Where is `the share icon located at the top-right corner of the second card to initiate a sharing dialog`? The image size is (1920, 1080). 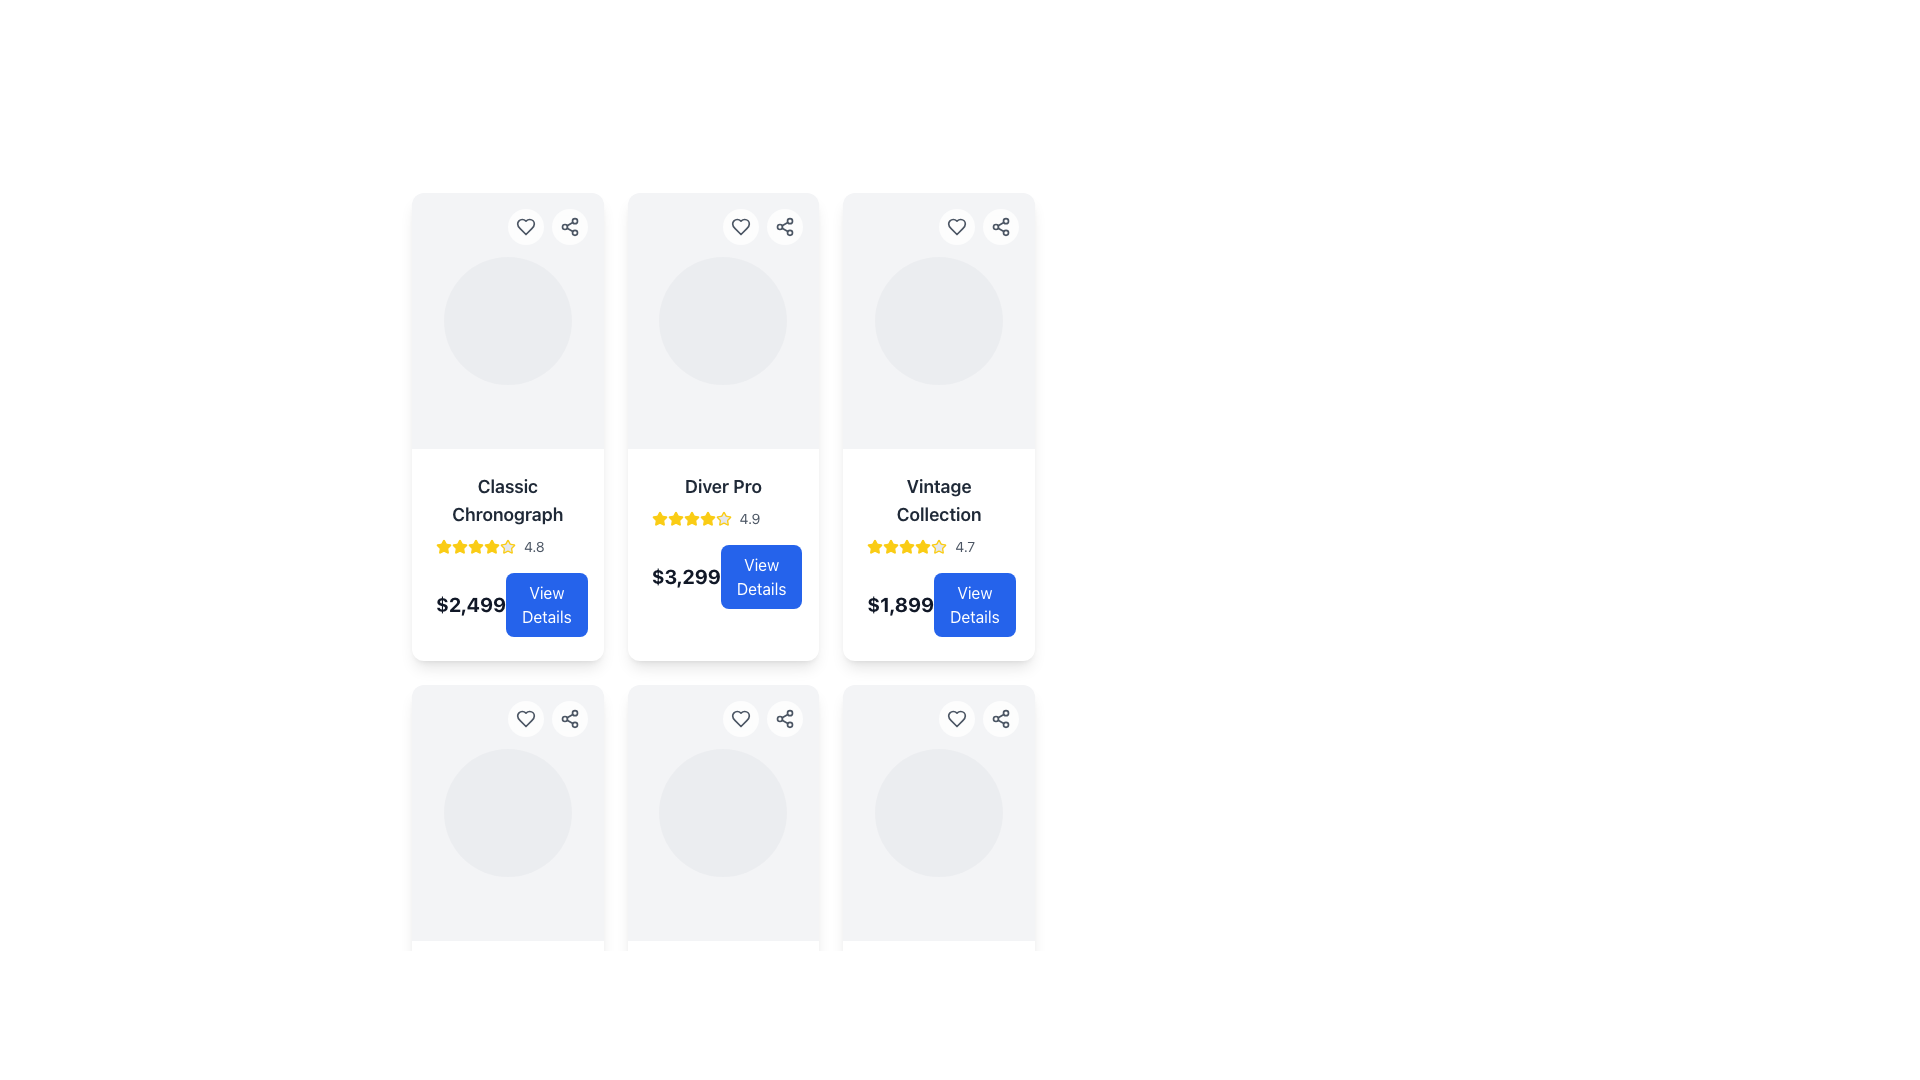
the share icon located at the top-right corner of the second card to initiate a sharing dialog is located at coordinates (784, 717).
■ ■ ■
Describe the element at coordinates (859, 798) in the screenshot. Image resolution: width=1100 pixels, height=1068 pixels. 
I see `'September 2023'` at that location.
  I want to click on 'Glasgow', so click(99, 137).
■ ■ ■
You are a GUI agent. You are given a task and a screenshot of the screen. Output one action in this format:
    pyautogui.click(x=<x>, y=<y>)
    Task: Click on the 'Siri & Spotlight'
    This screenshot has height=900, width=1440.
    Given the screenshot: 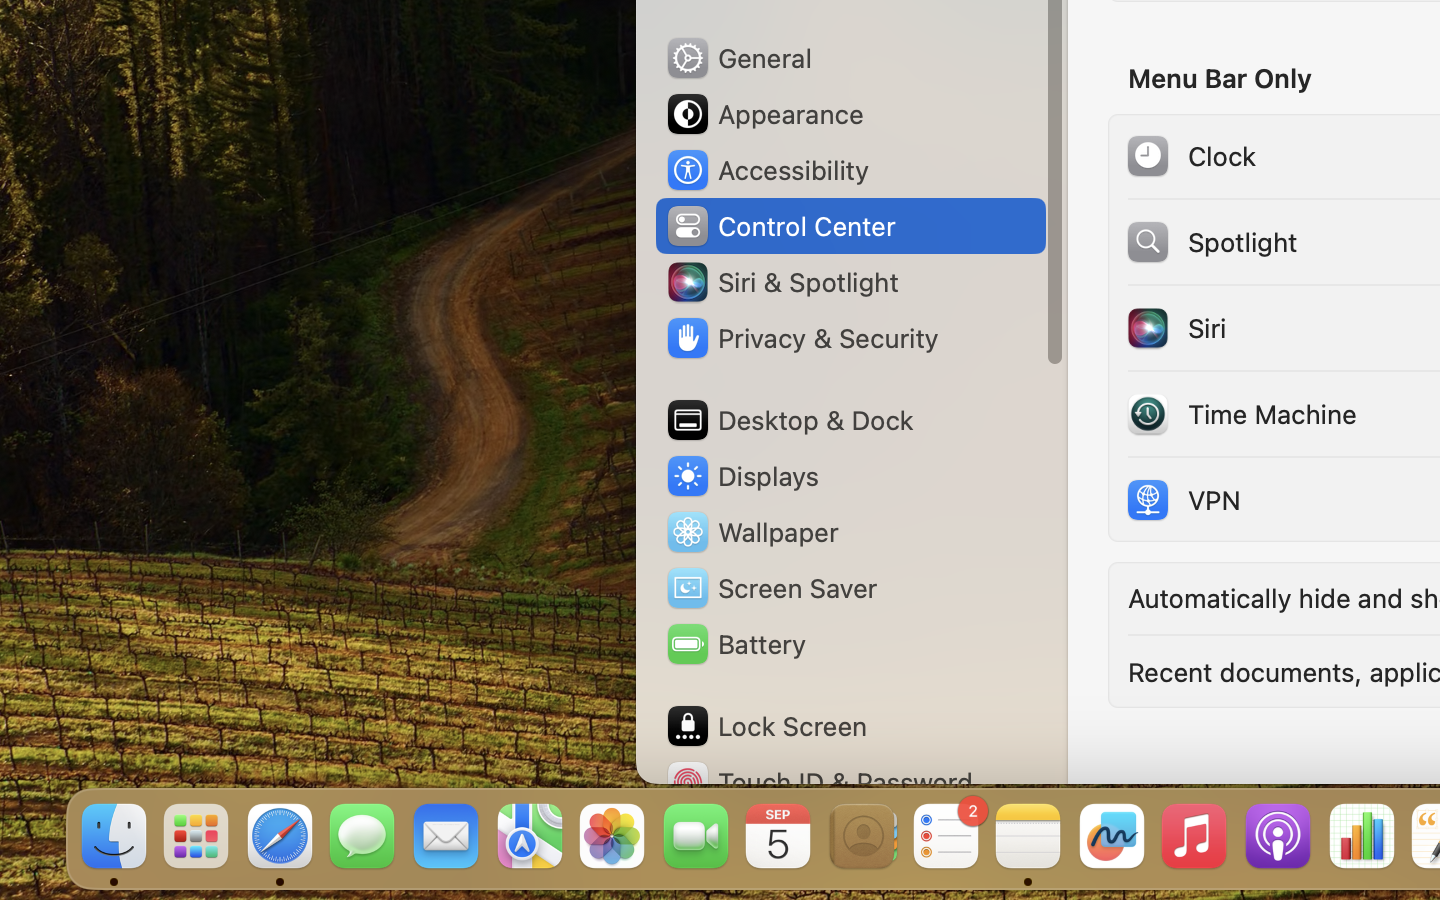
■ ■ ■
INSTRUCTION:
Quote the rows starting with the line that contains "is (1920, 1080)." and going on through the line that contains "coordinates (784, 717).", with both of those lines included. Leave the pictures out of your answer.

CORRECT ANSWER:
Where is `the share icon located at the top-right corner of the second card to initiate a sharing dialog`? The image size is (1920, 1080). 
the share icon located at the top-right corner of the second card to initiate a sharing dialog is located at coordinates (784, 717).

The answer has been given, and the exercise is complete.